ChEMBL blog

A sort of H-index for the coverage of bioactivity databases
26 Aug 2013

After a long time out of the office on summer holiday, I'm just sorting out my satchel, uniform and pencil case for the autumn term. I've missed being in the office, and I've missed my group and colleagues. I've had time to think of some ideas, some bad, and some potentially useful - the group are pretty good at sorting out into the relevant piles.

So here's a little idea about quantifying the coverage/diversity of the contents of a bioactivity database (like ChEMBL, but also the internal knowledge of a company in it's screening and lead optimisation programs, etc). Essentially, it's applying the H-index, regularly used for citation analysis to bioassay results. There's a lot of criticism of the H-index in it's use of comparing researchers, and plenty of problems in cross-field comparison, but that is not for here. However, the H-index is a pretty robust statistic capturing the structure of a frequency-class distribution.

In the context of bioassay data, the H-index (well lets call it the Ch-index and Ass-index from now on to avoid confusion), can capture the number of bioassays data-points for a set of compounds, or the number of compounds screened across a set of bioassays. Probably best illustrated with a series of pictures of hypothetical bioactivity matrices - a red cell indicates the presence of a measured bioactivity - the columns are assays, the rows are compounds.

So here is high-throughput screen - a single assay, with a large number of tested compounds.

And here is a broad-profiling of a single compound.

Here is a sparse matrix, essentially full of cherry picked bioassay datapoints of one compound in one assay - there's very little SAR data within this set (so allowing the exploration of differences within an assay or compound series), and so building predictive models, and whole bunch of other stuff that one would want to do is difficult.

Imagine some more experiments (profiling) are done on this set of assays/compounds, and you end up with a matrix such as the following. You can see there's now blocks of data, and stripes (both columns and rows) A row is a compound run across multiple assays, and a column is an assay with multiple compounds tested. Of course, the axes can be ordered to maximise the 'blockiness' of the view of the data.

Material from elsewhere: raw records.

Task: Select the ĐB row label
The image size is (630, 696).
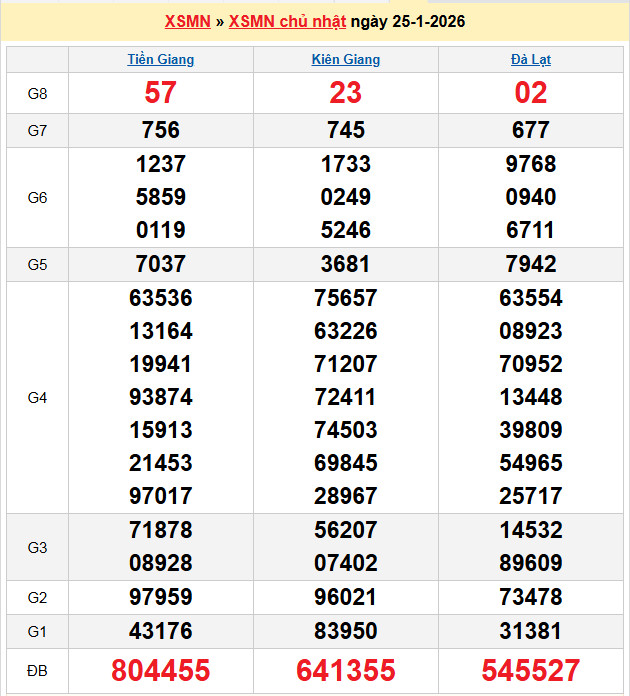Action: 37,669
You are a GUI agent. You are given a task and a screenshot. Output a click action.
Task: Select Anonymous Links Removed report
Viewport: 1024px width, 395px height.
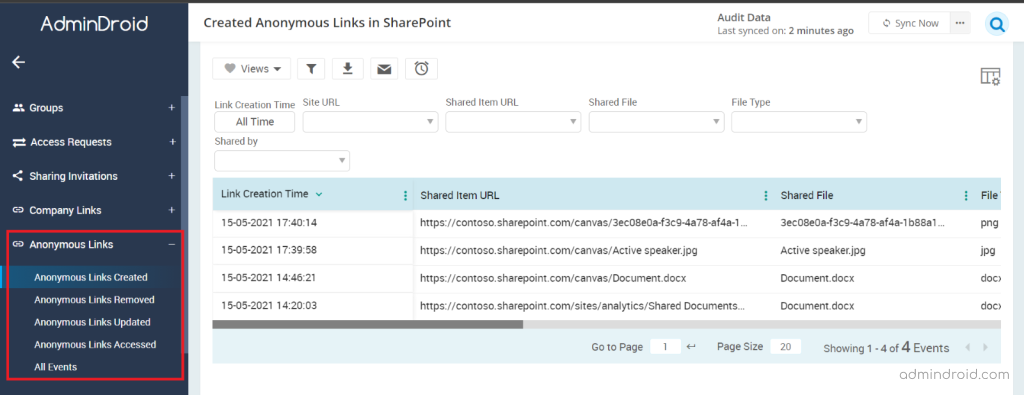coord(94,300)
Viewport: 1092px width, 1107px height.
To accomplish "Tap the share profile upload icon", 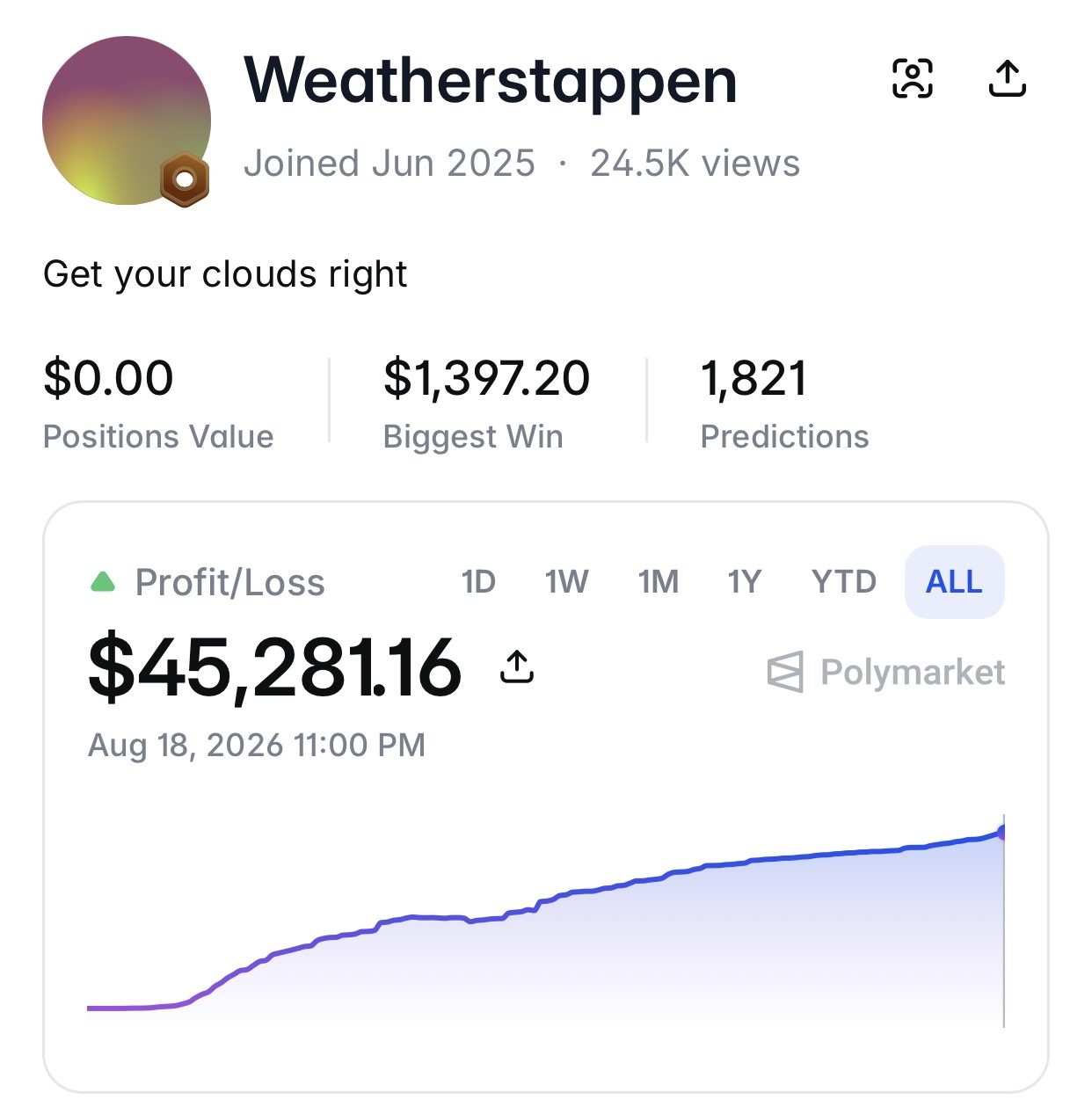I will click(x=1007, y=78).
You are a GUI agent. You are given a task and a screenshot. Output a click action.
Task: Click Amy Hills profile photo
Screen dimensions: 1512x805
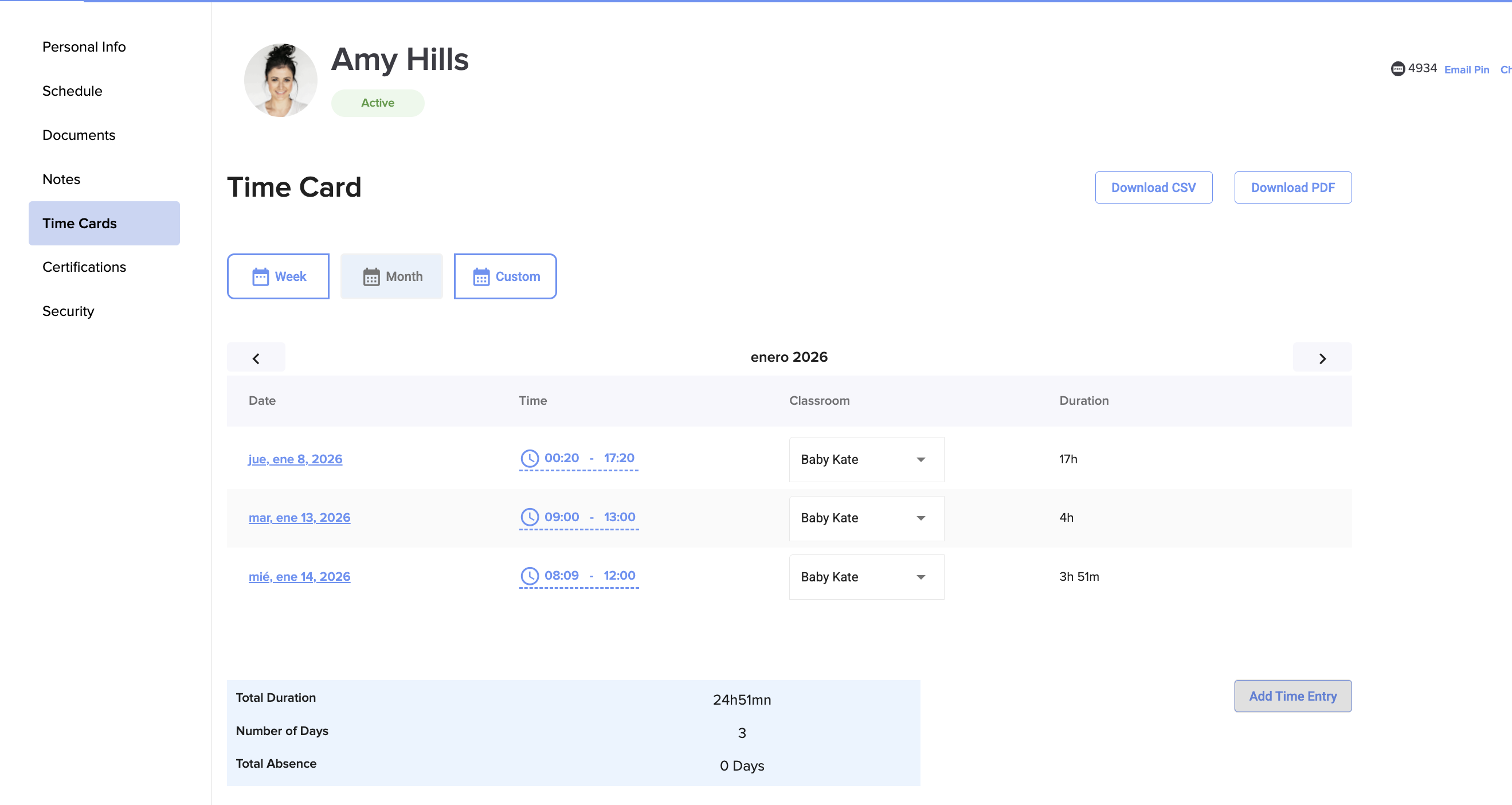pyautogui.click(x=281, y=80)
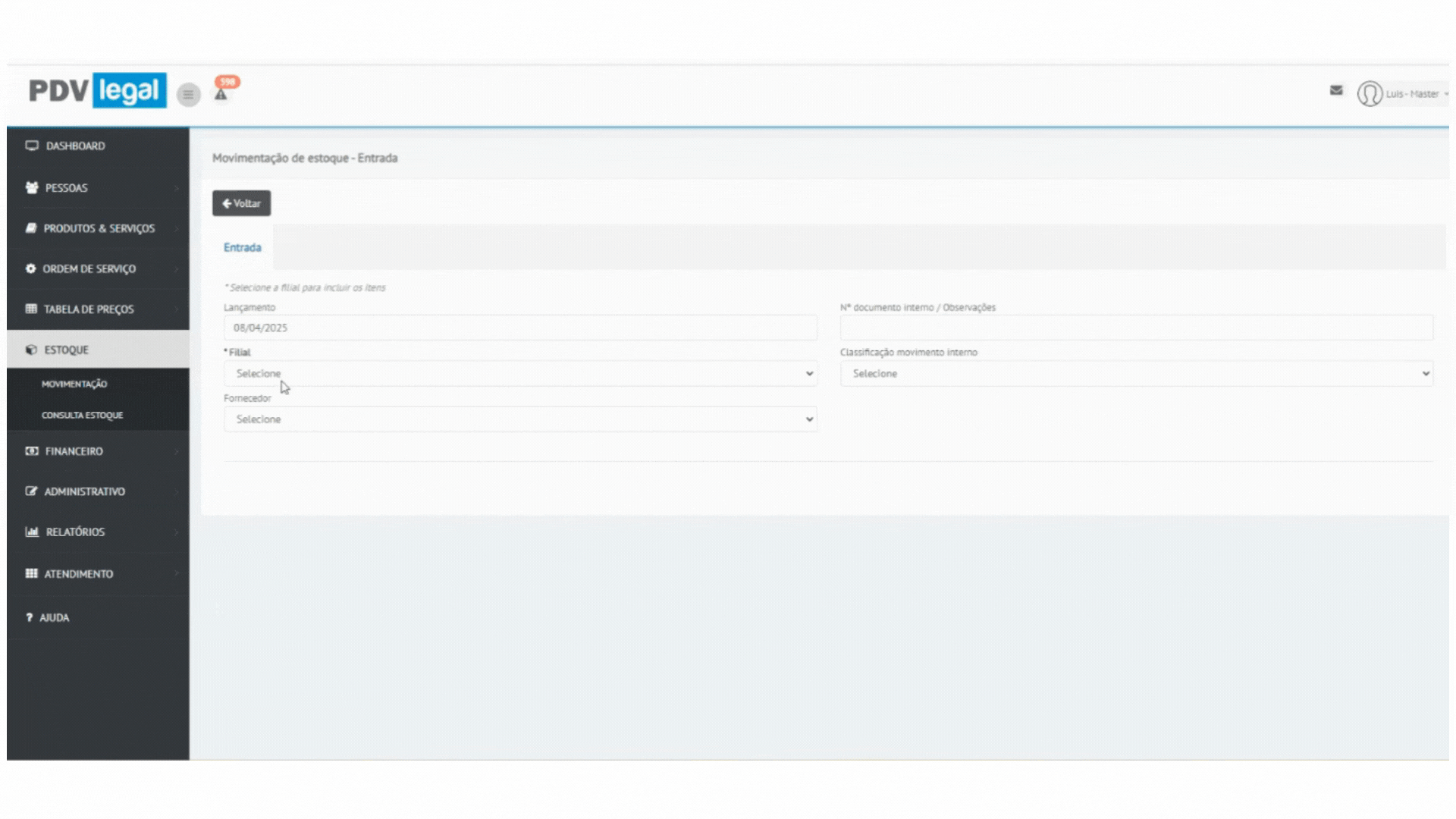1456x819 pixels.
Task: Click the Relatórios chart icon
Action: coord(32,532)
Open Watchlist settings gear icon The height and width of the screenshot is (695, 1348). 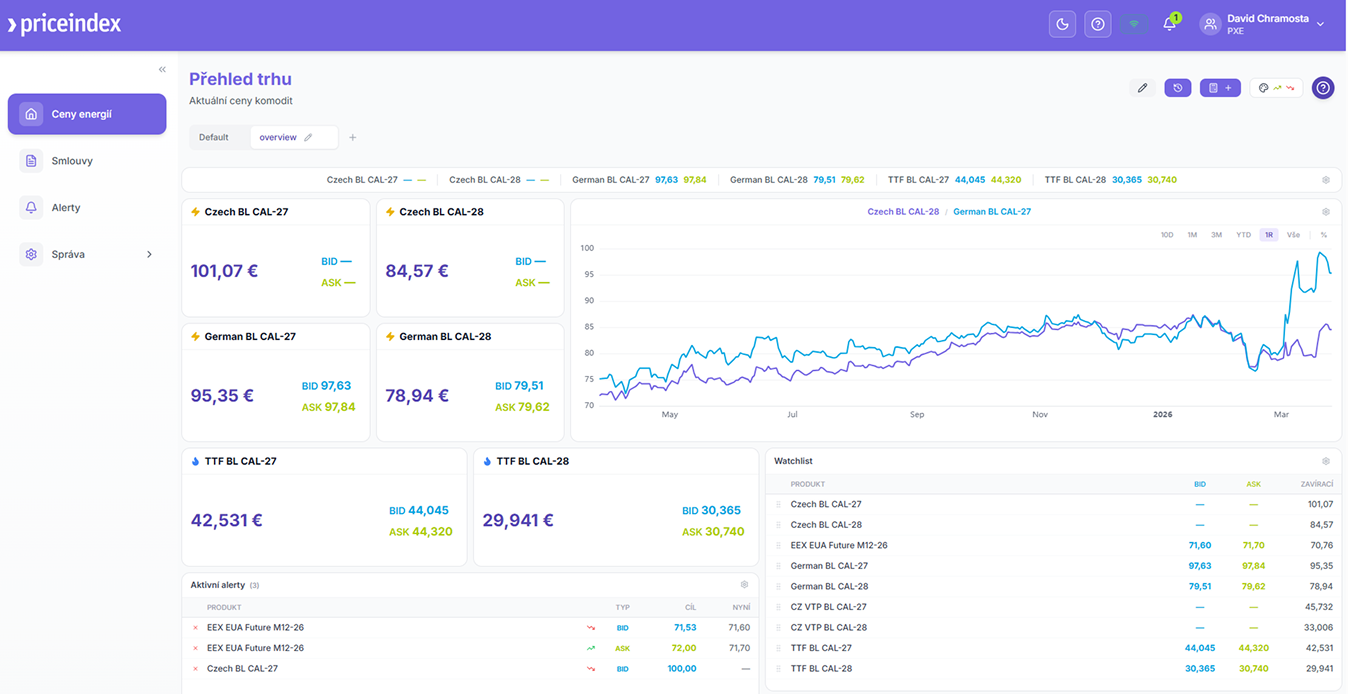point(1326,461)
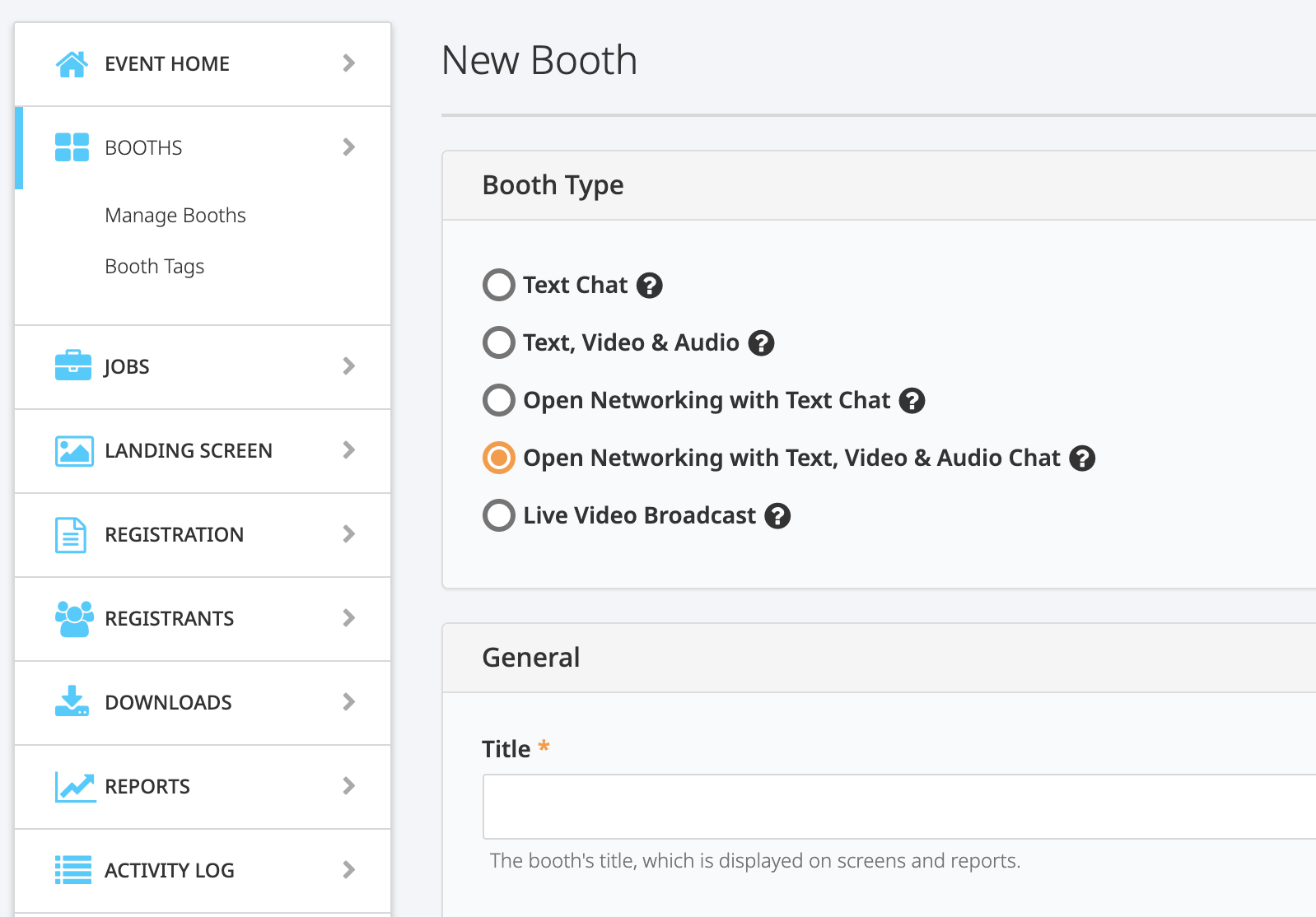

Here is after some more assays are run, the Ch- and Ass-index will both increase further. The data becomes more useful, since it is likely that a larger number of queries one would want to make would be actually already known, and for the missing ones, one would assume that better predictive models could be built.

Finally, complete knowledge, everything becomes a simple lookup, assuming the data is accurate (etc.).

So as one goes through this progression of filling in the matrix (and expense incurred) the Ch- and Ass-indices both get larger. For the above, the possible 'space' has been confined, but of course, new compounds are made all the time, and new bioassays are developed all the time, the total possible space increases.

There are also some interesting features to the above; imagine collapsing data across assays for orthologues - if you assume that mouse, and dog, and human and zebra activities for a given target are all pretty much the same, you don't really 'value' an extra species added to the matrix. You can however go further, and collapse across protein families (for example pfam domains), to get an idea of total target class diversity. Similarly, it's possible to index/cluster compounds by shared scaffolds/chemotypes, and one can imagine the exploration of a series of 'lenses', that allow one to view coverage from a sets of different perspective.

So how does this map on to the real world?

ChEMBL classic (for want of a better phrase) is like the 4th matrix in the series above, largely a set of stripe- and some block-like structures around a chemical series (since chemists typically explore the chemical space around a lead in optimisation) and screen against related targets. ChEMBL depositions, such as the great GSK PKIS sets, are larger blocks, more comprehensive profiling of a set of compounds across a set of assays. PubChem Bioassay - specifically the output of the NIH MLP, is 'complete' for a relatively small set of assays, but for compounds that are within the set diverse.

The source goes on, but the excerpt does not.